7:キタ――(゜∀゜)――!!
「あぁん、まだ見つからないわ。どうしましょう。生きてるわよね? 大丈夫よね? 心配だわ」
時間が経つにつれ、サクラちゃんの口数が増えていった。
元々よく喋るタヌ、レッサーパンダだと思っていたけど、不安を紛らわすために喋ってないと落ち着かないのかな。
「あっ、ごめんなさい。ずっと喋りっぱなしだったわね。口じゃなく、足を動かすべきよね」
「足も動いてるから大丈夫だよサクラちゃん」
「そ、そう? んー……でもこんなに見つからないものなの? これが普通? 私がお喋りなせいで見つからないなんてこと――」
「それはないから。こればっかりは運も絡んでくるし、数日見つからないなんてこともあるよ」
端末への登録がないときはそんなもんだ。
確かに彼女はよく喋る。
でも救助者が見つからないことをお喋りに、因果関係は微塵もない。
「本当に? 本当に関係ない?」
「うん。サクラちゃん、気になる事でもあるの?」
「え……うぅん……ほら、私さ、前は冒険者パーティーにいたって言ったでしょ?」
さっき言ってたな。アイテムボックスを持っているから、荷物持ちとして雇われやすいんだろう。
「そこでもね、こんな風にずっとお喋りしてて……あ、私、スキルを手に入れてから三カ月は、職業訓練を受けていたの。あと悟くんみたいに、勉強もしてた」
「じゃあ、パーティーにいたのって実質三ヶ月?」
「ううん、一ヶ月半よ。クビになったの。うるさいからって」
――[ひでぇ]
――[そいつら吊るし上げろ]
パーティーを強制的に追放されてからは、また職業訓練施設に戻ったそうな。
で、半月前にうちの会社の社長の目に留まって、スカウトされたらしい。
この半月は捜索隊の仕事を学んだり、捜索隊が使うアイテムの使い方を学んだり、それなりに忙しかったようだ。

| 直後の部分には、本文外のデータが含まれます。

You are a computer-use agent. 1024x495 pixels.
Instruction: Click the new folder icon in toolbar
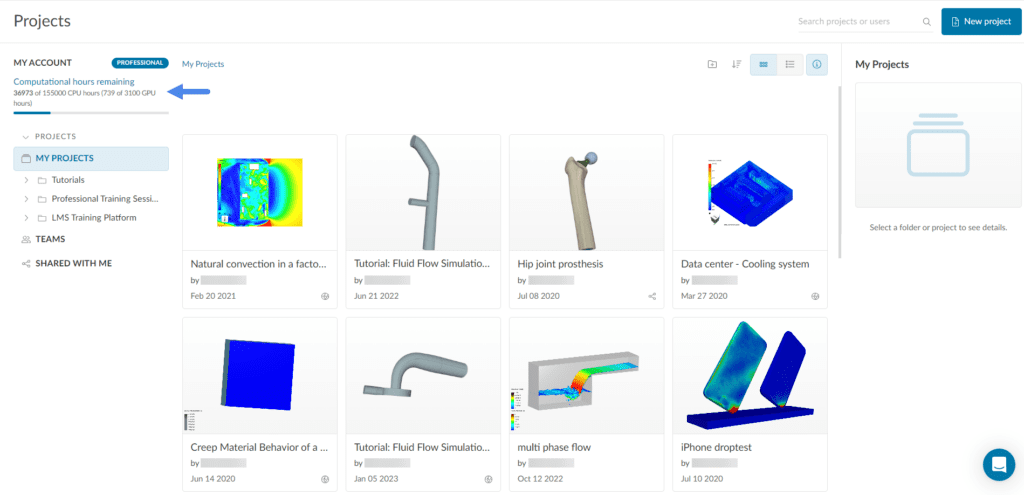pyautogui.click(x=712, y=64)
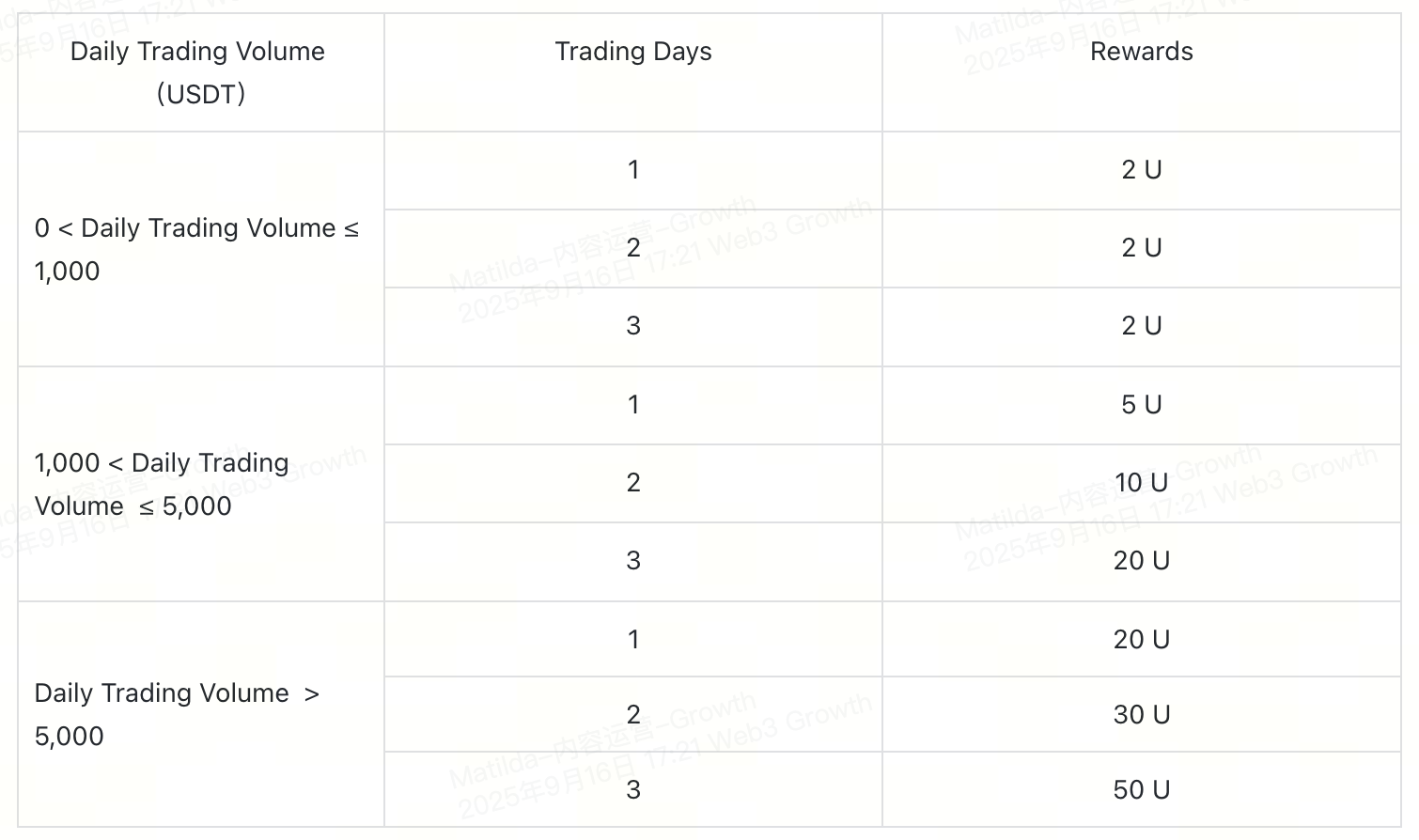This screenshot has width=1419, height=840.
Task: Click the 1,000 < Daily Trading Volume ≤ 5,000 cell
Action: click(x=200, y=484)
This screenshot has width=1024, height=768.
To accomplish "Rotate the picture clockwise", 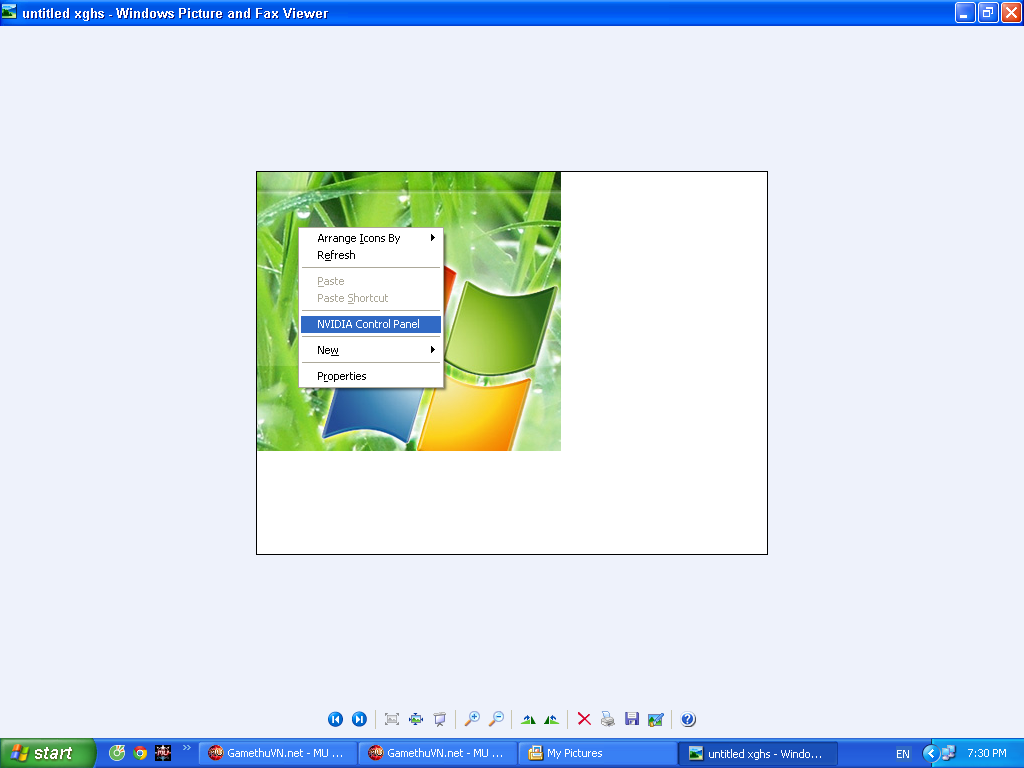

「最初はね、宮城の捜索隊に配属されることになってたんだけど……どうせなら都会に出たいじゃない!」
「え、そう?」
「そうよ! 若者なら誰だって憧れるわよ!」
「……ごめん。生まれも育ちもここだから、よく、わからない」
「んもうっ。悟くん、リアクション薄すぎぃぃ」
喜怒哀楽の表現がヘタなのはわかっている。
ダンジョンで生まれた者は、大なり小なりみんなそうだから。
ダンジョンの異様な空気が、脳の感情の司る部分に悪影響を与えているのでは――という学者の意見もあった。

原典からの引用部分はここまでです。